Starting with the line containing "This screenshot has width=1456, height=818." and going on through the line containing "click(1412, 28)", render the records below as a two-column CSV with the header text,answer, one row for each record. Put each record's text and its answer in separate quoted fields, with line breaks turned into spaces.

──────── Data section ────────

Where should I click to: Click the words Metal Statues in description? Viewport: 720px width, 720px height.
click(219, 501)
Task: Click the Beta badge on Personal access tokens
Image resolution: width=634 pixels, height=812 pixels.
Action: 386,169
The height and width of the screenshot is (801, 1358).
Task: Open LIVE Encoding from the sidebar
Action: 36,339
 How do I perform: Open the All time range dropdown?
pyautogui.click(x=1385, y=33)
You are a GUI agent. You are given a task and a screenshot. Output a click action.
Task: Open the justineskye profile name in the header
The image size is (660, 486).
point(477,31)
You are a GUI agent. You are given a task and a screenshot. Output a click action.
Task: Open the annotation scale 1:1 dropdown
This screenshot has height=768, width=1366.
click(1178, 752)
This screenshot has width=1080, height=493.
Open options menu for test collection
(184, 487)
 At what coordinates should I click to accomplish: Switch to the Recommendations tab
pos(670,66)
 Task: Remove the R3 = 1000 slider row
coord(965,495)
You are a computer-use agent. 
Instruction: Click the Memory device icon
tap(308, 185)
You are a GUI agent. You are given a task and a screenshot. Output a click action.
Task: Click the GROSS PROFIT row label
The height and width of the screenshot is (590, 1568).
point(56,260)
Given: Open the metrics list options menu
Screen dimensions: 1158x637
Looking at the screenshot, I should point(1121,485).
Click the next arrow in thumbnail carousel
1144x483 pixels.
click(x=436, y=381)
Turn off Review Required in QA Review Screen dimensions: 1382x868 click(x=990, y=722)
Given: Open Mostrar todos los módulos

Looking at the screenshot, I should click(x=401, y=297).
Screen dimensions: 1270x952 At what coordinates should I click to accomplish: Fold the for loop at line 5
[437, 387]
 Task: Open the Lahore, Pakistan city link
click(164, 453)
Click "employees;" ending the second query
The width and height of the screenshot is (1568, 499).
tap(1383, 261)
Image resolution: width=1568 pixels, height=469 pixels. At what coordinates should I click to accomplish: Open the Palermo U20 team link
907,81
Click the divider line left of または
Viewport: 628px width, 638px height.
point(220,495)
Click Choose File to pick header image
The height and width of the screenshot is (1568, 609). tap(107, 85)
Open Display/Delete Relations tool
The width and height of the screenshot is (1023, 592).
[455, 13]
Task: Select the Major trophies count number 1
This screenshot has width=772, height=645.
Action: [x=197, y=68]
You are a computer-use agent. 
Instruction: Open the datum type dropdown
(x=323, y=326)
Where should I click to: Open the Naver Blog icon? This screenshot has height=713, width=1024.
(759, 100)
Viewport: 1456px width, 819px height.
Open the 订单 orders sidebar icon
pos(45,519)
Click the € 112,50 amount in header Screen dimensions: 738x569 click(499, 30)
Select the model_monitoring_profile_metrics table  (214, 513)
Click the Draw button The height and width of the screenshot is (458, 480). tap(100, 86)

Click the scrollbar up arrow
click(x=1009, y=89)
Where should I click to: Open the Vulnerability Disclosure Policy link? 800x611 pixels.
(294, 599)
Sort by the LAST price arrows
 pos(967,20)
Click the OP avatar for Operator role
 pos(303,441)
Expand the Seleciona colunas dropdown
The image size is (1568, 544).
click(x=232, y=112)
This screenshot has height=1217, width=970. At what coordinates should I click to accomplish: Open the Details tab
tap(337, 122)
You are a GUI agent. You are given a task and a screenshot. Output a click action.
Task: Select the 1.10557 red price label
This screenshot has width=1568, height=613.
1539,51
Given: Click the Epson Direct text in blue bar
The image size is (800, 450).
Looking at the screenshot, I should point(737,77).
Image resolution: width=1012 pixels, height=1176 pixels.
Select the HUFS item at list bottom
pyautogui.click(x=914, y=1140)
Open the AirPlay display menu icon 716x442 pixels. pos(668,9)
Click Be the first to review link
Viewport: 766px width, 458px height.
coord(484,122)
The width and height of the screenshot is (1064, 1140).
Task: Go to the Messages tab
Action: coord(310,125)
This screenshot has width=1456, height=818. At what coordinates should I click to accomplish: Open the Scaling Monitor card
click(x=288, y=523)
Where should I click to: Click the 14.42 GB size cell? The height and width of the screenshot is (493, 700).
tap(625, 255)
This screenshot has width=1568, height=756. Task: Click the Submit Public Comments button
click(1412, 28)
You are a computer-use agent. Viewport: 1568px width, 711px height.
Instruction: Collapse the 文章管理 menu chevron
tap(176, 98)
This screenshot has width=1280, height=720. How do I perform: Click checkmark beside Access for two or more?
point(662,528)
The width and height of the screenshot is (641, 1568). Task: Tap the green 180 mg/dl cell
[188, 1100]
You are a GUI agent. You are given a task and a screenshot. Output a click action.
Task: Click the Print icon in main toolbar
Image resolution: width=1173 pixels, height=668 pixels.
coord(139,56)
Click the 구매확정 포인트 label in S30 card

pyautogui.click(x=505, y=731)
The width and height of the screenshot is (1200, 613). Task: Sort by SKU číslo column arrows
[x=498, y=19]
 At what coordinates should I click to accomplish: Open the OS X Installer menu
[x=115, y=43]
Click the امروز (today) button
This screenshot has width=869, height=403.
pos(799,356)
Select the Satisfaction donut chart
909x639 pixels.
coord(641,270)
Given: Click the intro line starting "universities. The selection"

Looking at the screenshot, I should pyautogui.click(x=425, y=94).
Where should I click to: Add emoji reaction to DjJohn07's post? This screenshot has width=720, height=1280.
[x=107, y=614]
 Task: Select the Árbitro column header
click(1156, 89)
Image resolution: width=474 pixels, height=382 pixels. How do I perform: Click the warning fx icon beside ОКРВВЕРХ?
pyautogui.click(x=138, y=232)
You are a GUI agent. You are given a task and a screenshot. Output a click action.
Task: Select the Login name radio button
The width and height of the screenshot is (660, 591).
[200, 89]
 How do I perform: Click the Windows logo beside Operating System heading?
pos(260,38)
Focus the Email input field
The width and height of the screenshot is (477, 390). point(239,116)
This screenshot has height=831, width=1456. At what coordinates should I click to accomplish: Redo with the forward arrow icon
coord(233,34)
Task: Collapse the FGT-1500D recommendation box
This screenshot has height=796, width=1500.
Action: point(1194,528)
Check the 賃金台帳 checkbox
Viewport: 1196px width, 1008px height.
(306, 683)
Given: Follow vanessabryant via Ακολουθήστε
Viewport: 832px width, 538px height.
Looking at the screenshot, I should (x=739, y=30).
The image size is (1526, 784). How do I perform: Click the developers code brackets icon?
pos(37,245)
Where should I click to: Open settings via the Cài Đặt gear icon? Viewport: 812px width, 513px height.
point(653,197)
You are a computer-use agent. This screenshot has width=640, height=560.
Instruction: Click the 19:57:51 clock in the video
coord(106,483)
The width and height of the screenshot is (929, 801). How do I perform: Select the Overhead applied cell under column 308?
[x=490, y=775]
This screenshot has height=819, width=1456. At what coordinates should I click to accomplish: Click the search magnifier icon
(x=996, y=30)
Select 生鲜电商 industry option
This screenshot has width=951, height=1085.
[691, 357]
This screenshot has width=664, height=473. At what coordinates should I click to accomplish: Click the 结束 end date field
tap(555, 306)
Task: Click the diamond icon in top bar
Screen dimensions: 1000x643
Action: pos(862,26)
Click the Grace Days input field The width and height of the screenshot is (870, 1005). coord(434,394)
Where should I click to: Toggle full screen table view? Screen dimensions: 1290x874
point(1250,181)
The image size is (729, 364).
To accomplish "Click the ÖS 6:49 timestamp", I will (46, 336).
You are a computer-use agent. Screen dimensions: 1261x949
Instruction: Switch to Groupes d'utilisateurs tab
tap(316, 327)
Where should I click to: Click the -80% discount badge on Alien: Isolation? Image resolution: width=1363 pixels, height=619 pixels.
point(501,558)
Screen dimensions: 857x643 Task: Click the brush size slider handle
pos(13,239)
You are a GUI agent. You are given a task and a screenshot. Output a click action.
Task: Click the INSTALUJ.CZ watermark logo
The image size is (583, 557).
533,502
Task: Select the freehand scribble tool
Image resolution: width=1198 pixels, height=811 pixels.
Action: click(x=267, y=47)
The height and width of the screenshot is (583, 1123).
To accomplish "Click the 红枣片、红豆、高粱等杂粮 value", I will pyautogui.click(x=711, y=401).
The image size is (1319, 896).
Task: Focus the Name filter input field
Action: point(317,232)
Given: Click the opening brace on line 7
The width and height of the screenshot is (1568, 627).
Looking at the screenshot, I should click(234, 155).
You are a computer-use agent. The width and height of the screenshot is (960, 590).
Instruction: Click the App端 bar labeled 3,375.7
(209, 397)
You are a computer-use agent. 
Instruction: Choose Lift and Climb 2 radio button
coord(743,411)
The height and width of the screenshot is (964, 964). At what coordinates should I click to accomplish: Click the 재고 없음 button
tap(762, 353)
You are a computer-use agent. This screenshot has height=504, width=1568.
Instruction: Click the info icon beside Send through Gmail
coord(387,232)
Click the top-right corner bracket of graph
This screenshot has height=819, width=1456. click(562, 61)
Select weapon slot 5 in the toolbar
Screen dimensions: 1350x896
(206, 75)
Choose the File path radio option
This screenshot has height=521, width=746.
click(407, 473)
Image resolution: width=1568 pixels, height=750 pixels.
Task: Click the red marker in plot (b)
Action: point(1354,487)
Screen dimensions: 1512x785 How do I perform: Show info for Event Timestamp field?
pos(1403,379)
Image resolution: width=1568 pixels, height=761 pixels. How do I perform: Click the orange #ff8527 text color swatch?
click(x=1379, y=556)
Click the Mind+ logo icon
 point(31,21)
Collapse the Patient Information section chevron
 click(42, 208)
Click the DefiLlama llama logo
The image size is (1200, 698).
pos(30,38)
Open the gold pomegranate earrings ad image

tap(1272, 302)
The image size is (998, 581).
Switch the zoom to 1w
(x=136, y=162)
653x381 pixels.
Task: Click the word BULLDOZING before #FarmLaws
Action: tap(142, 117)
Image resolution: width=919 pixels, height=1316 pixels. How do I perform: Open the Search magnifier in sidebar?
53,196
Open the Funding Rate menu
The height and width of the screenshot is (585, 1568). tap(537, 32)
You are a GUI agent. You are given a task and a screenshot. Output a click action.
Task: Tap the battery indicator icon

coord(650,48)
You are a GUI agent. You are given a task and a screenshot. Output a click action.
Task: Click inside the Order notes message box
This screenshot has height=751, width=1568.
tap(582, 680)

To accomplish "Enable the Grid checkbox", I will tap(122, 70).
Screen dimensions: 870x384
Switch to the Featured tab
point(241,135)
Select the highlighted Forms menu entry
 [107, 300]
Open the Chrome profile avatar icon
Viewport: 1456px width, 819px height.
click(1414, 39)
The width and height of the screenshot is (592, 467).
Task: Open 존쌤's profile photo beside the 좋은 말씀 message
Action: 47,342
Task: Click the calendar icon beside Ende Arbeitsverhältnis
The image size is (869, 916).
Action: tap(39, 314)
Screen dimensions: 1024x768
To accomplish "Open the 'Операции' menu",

────────

**Exercise result:**
text,answer
"This screenshot has width=1456, height=818. At what coordinates should I click to accomplish: Open the Scaling Monitor card","click(x=288, y=523)"
"Where should I click to: Click the 14.42 GB size cell? The height and width of the screenshot is (493, 700).","tap(625, 255)"
"This screenshot has width=1568, height=756. Task: Click the Submit Public Comments button","click(1412, 28)"